Lachend neem ik nog een slokje van mij bier. Na zijn wedstrijd zijn we nog even wat gaan drinken met zijn allen. Een paar vrienden van Milo zijn er, maar ook gewoon wat random mensen die erbij zijn komen zitten. Normaal ben ik hier helemaal niet van, maar vanavond wel. Het is oke zo, want hij zit erbij. Als hij erbij is is alles oke.
"Matt" Fluistert precies hij in mijn oor. "Kunnen we zo even praten?" Ik slik even, maar knik. Praten als in? Bij hem kan 'praten' echt zoveel verschillende dingen betekenen.

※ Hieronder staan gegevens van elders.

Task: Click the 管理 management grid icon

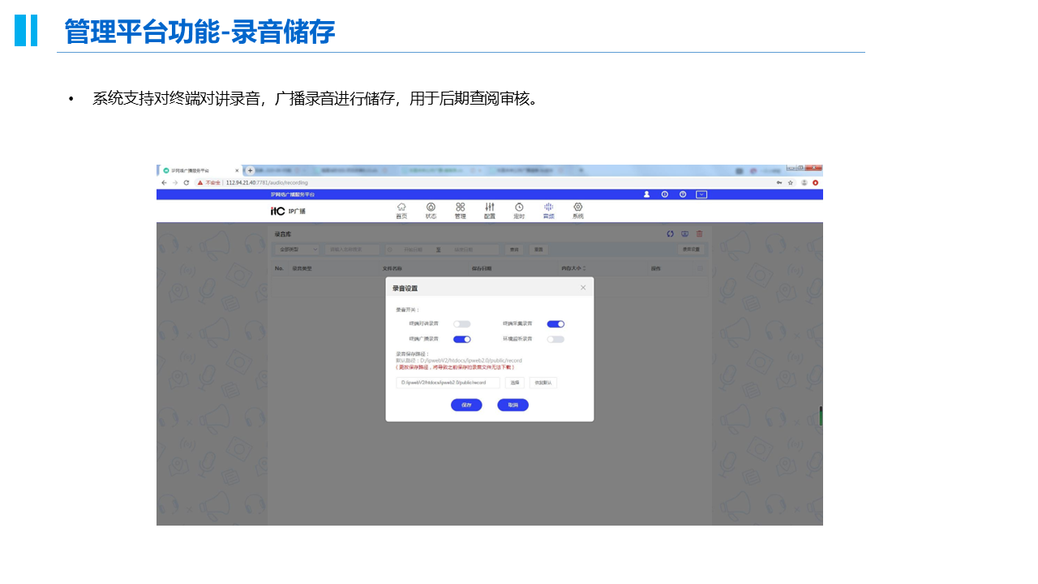Action: (x=460, y=210)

"Wij gaan even- uhm-..." Stamelt Milo als hij opstaat. "Het is al goed. Ga maar" Zegt Tobias. Achterdochtig kijk ik hem aan. Hij weet iets, dat moet haast wel. Net ook met die opmerking over 'beste vrienden' en nu dit? Ik vind het maar raar. Niet dat het heel erg is. Ik vertrouw hem wel, maar toch zou ik het jammer vinden als iemand erachter zou zijn gekomen. Milo pakt mijn arm vast, en trekt me mee naar buiten. Het is ondertussen al einde van de middag, waardoor het al een beetje schemerig aan het worden is. De lantaarnpalen staan op straat al aan waardoor er een fijne sfeer hangt.

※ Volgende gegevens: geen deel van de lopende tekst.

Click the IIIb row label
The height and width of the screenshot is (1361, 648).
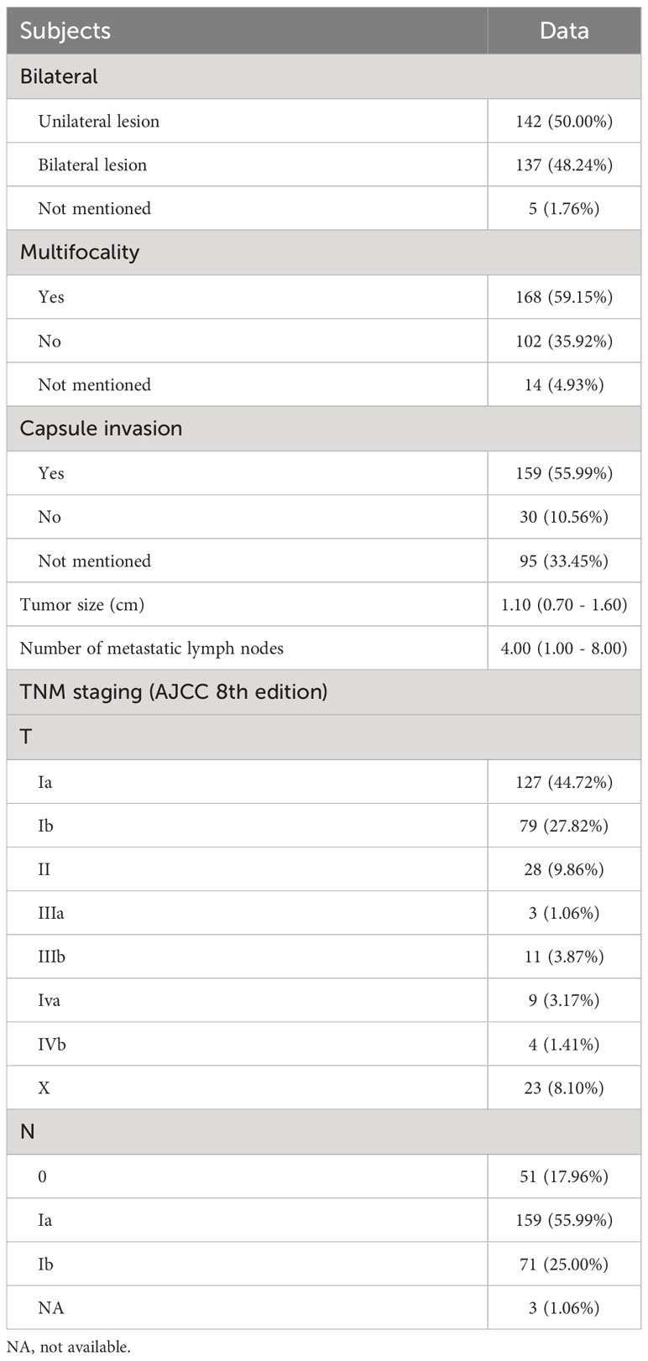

Hij loopt steeds verder weg van alle mensen, en als hij het hoekje om is kijk hij snel of er nog mensen om ons heen zijn. Hij is niet boos of iets, dus iets heel ergs kan het niet zijn. Dit lucht mij wel een beetje op, daar was ik namelijk bang voor. Dan drukt hij me uit het niets tegen de stenen muur van het gebouw aan. Met grote ogen kijk ik hem aan. "Je hebt ons net bijna verraden schat" Zegt hij grinnikend. "H-hoezo?" Vraag ik bang. Verraden? Ik heb toch niets gedaan? "Je zat een beetje te staren" Nu moet ik ook wel een beetje lachen. Dat heb ik oprecht niet eens doorgehad. "Ja sorry hoor, maar kijk even wat hier voor me staat" Zeg ik terwijl ik met mijn ogen zijn lichaam aanwijs. "Iedereen geloofde m'n smoesje wel, behalve Tobias. Die gelooft niet dat we gewoon vrienden zijn" Legt Milo me uit.

Ik glimlach. "Dan doet hij dat toch lekker niet" Zeg ik. "Hoe bedoel je?" Vraagt hij mij. Ik grijns, en pak zijn shirt zacht beet en ik trek hem langzaam naar me toe trek. "Wij zijn de enige die weten wat er tussen ons gebeurd" Ik trek hem nog dichterbij waardoor hij met zijn hand tegen de muur aan moet leunen om zichzelf overeind te houden. Iets dat deze situatie alleen maar beter maakt.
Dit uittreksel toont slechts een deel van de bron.